Editor’s Note: Content provided exclusively by AdvantiPro, publisher of The Citizen and Military in Germany. No Federal endorsement implied.
By Megan Finley
The Rhine River offers a magical German experience with its breathtaking scenery, half-timbered houses, historic castles, dramatic hillsides and delicious wines. May to mid-October is the perfect time to explore the Rhine, as most places all but shut down during the winter months.
Here are three stops along the Rhine River you will not want to miss out on.
Sightseers can explore Saint Goar, a Rhine River town first settled during Roman times. The town was named after Goar of Aquitaine, a young monk who came to live on the site around 530. Goar lived as a hermit in a cave on the Rhine, working as a missionary to the local people. Goar was famous for his great hospitality, particularly towards the boatmen on the Rhine. Over the years, many tales have been told about Goar of Aquitaine. After his death in 575, his resting place became a pilgrimage site, and the town was named after him.

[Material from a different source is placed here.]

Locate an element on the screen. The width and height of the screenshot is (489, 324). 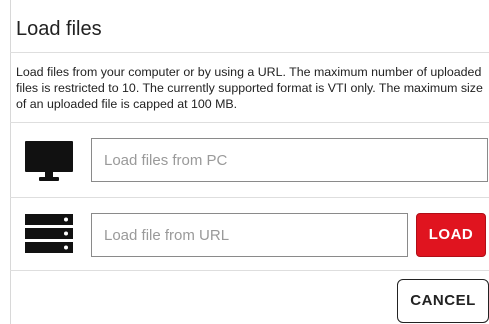
pc-file-input is located at coordinates (290, 160).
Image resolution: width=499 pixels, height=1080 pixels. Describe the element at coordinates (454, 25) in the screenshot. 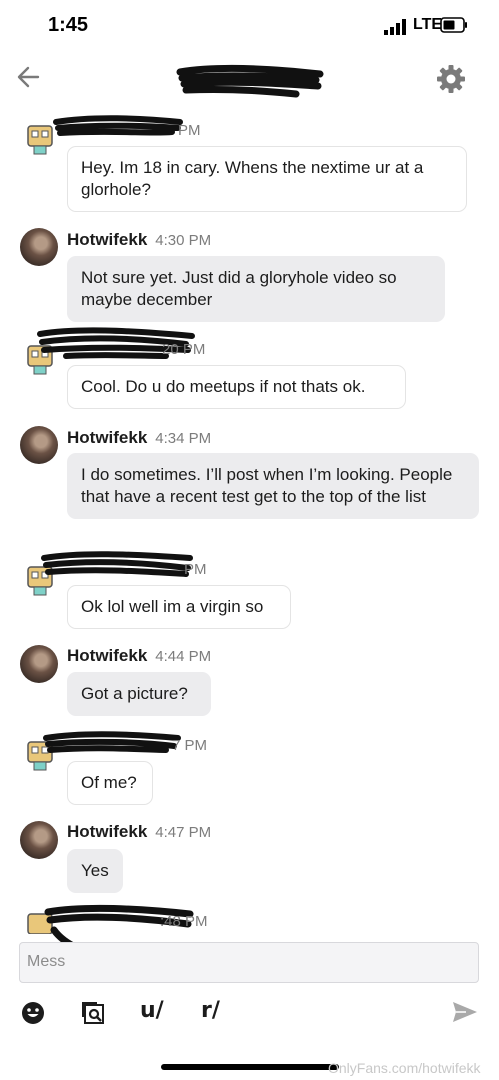

I see `battery-icon` at that location.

While in Saint Goar, sightseers can visit Rheinfels Castle, which dates back to 1245. In its prime, Rheinfels Castle covered five times its current area. It is the largest castle overlooking the Rhine.
One of the most famous points near the town is the site of the Lorelei rock. The myth tells a story of a beautiful woman named Lore Lay who betrayed her sweetheart. She was accused of bewitching men and causing their death. Rather than sentence her to death, the bishop committed Lore Lay to a nunnery.
Three knights accompanied Lore Lay on her journey to the nunnery. When they came to the rock, Lore Lay asked the knight’s permission to climb it and view the Rhine one more time. In doing so, she thought she saw her love in the Rhine and fell to her death. According to the legend, the rock echoes the sound of her name. Many believe Lore Lay distracts shipmen with her beauty and her singing, causing them to crash onto the rocks.
Bacharach offers historic streets, half-timbered houses, historic churches, great wine and Stahleck Castle. Many cozy street-side cafes offer local wines as well as delicious regional specialties including Rhine goat and local game. After a yummy meal, families can enjoy a scenic hike along one of Bacharach’s many routes.
No day excursion is complete in Germany without visiting a castle or two. Standing commandingly on a riverside crag is Stahleck Castle, a 12th-century fortification. During World War II, Stahleck became one of 27 “jugendburgen,” or “youth castles,” used for the indoctrination of teenagers and young adults.
From 1940 to 1943, the castle served as a military hospital. In January 1943, the castle was used as an internment camp for German youth who exhibited disloyalty to the Nazi Party, some of which were taken from Stahleck to concentration camps. From June 1943 until the following summer of 1944, Stahleck was used as a work and military training camp for Germans between the ages of 14 and 18 years.
One of the most photographed historic half-timbered houses in the world is the Alte Haus in Bacharach. Built in 1368, the home is one of the best-preserved homes of its time in Germany. The house is located at Oberstrasse 61, 55422 Bacharach.
On the Rhine River lies the charming village of Brauach. With more than 3,000 inhabitants, the town became especially famous for its location below the Marksburg, the only surviving castle on the Middle Rhine.
Dating back to the 1200s, the Marksburg was used for protection rather than a residence for royalty. In the 19th century after the abolishment of the Holy Roman Empire by French emperor Napoleon, the castle was used as a prison and a home for disabled soldiers.
Braubach is also the home of Saint Barbara Church, built directly on the city walls in the year 1276. The original tower and choir still stand today. With its half-timbered houses dating back to the 16th century and the majestic Marksburg castle, Braubach makes for the perfect day trip on the Rhine River.